To serve those goals, the property found and purchased after a years-long search is a ten-minute walk from the train station and the village green space. Programmatically, the house is arranged such that the lower level may be occupied by guests or caregivers independently from the owners whose living, working, and sleeping spaces are all located on the upper level, made accessible by an elevator in addition to the stair.
Conceptually, the house is composed of a grouping of stone-clad forms on the ground separated by glazed voids and spanned over by a timber framed upper structure whose shapes orient the interior and outdoor spaces toward elevated long views. The house makes a transition from the street side to the waterfront both in its experiential and tectonic nature, transforming from a relatively staid, non-edgy, and calm presence facing the neighborhood into a more exuberant and expressive collection of structured indoor-outdoor places from which to enjoy daily life in the bayside environment.
The landscape design follows suit by employing a more formal suburban woodland ecology on the street side that morphs to a naturalized coastal ecology surrounding the house and an outdoor activity space on the bay side.
Providing a variety of private, intimate places within this neighborhood of closely spaced buildings was achieved by arranging the house’s forms to create sheltered spaces set into the edges of the architecture that will gather and connect activity to the landscape and the water. To capture the beautiful sunset views over the opposite shore and mouth of the bay, the northwesterly-projecting wing of the upper level is rotated slightly, reaching out toward the water, tilting up to the sky, and extending beyond the tree line and neighboring structures for an unobstructed and elevated perch.

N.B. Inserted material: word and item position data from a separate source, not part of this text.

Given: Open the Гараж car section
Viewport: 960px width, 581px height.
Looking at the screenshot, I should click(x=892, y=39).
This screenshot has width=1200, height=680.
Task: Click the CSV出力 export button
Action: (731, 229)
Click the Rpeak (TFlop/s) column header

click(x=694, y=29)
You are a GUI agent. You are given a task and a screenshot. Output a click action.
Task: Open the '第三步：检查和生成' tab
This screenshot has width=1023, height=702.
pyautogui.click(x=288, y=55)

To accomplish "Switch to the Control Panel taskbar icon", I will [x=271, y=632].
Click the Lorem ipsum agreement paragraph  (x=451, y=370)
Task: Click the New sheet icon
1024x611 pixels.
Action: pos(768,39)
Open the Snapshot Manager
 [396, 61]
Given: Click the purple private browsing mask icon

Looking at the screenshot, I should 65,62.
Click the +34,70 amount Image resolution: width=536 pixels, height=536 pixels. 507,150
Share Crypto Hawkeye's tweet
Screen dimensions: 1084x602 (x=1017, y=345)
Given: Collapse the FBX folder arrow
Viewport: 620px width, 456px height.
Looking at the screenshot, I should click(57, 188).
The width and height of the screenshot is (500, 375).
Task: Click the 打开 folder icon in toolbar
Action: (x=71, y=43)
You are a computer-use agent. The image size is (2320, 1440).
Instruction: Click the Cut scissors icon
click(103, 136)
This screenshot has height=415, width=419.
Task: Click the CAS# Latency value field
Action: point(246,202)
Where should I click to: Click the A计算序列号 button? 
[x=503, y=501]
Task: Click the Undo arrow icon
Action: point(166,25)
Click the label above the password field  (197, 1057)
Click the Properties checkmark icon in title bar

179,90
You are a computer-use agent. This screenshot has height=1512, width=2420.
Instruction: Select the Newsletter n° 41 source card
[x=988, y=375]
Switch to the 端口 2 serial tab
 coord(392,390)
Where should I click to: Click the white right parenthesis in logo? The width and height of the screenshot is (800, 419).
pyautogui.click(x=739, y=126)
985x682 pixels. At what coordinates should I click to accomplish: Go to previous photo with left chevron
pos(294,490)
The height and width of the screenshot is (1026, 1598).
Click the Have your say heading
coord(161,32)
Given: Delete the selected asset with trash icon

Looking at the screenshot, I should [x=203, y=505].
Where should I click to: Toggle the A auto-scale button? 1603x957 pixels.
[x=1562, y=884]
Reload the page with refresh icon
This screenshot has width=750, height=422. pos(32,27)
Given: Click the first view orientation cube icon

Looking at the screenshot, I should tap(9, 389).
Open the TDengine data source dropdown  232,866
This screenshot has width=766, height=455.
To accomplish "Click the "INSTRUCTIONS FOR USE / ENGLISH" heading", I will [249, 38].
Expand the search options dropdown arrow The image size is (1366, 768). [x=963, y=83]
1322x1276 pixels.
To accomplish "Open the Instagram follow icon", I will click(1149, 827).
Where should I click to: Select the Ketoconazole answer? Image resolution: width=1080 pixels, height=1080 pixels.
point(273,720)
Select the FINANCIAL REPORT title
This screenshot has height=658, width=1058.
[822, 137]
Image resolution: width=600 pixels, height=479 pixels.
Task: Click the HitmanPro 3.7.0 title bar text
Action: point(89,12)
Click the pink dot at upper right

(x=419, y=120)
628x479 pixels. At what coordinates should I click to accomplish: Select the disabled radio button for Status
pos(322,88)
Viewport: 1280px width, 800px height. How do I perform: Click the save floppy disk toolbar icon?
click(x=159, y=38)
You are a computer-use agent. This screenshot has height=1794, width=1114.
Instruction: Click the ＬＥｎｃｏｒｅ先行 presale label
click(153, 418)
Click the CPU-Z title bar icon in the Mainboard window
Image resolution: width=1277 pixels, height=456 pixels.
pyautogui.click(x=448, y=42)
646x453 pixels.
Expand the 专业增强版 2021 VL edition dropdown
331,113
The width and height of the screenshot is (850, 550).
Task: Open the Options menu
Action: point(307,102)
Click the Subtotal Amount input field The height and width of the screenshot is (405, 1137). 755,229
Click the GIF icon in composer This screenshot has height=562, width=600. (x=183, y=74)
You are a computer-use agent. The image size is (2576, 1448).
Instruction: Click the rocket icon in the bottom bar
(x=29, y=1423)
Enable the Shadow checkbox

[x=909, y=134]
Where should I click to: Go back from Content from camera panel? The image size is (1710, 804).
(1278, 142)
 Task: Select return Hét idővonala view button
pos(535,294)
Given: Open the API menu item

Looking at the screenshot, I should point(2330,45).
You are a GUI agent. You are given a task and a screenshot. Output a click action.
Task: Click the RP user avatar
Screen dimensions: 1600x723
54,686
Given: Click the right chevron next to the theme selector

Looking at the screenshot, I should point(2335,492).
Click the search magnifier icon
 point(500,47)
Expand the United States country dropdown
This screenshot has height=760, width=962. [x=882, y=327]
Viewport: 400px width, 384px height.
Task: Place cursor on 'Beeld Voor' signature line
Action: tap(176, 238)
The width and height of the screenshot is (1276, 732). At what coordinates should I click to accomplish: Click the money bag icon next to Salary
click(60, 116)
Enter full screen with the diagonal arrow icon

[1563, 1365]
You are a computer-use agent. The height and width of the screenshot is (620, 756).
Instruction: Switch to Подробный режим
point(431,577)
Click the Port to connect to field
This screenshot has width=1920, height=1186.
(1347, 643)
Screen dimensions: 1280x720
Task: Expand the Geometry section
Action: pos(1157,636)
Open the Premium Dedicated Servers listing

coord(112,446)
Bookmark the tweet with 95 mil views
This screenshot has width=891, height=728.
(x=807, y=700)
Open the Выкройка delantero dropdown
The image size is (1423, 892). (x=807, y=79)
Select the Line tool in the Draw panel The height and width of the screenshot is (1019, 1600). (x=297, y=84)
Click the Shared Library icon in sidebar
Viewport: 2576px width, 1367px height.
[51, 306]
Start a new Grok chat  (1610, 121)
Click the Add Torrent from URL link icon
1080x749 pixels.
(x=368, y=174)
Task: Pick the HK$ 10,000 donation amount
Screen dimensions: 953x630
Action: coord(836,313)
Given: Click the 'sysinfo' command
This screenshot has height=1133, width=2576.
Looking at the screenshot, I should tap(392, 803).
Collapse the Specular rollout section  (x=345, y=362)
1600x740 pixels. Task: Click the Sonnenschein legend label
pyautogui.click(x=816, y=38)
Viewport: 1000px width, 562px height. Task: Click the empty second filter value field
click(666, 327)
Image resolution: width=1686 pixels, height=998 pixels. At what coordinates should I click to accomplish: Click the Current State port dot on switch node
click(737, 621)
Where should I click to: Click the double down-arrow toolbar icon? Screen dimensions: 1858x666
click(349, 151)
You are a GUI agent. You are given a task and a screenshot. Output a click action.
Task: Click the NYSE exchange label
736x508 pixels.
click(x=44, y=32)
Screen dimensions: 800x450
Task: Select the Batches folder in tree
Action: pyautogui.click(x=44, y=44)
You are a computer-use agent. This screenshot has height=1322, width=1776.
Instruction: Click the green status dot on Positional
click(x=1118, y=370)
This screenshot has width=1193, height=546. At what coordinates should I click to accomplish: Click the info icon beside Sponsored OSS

Materially, the design is composed of six major components: mosaic granite-clad forms, glulam timber framing, large-scale shingled cedar boards, cedar sun and privacy screens and trim, metal roofing, and glass. Within a village that controls its traditional, or neo-traditional, architectural aesthetic with a design review board charged as stewards of their built environment, the street façade has been crafted using this limited natural palette of materials, assembled in recognizable but non-traditional ways, and predominately with a low, subdued proportionality.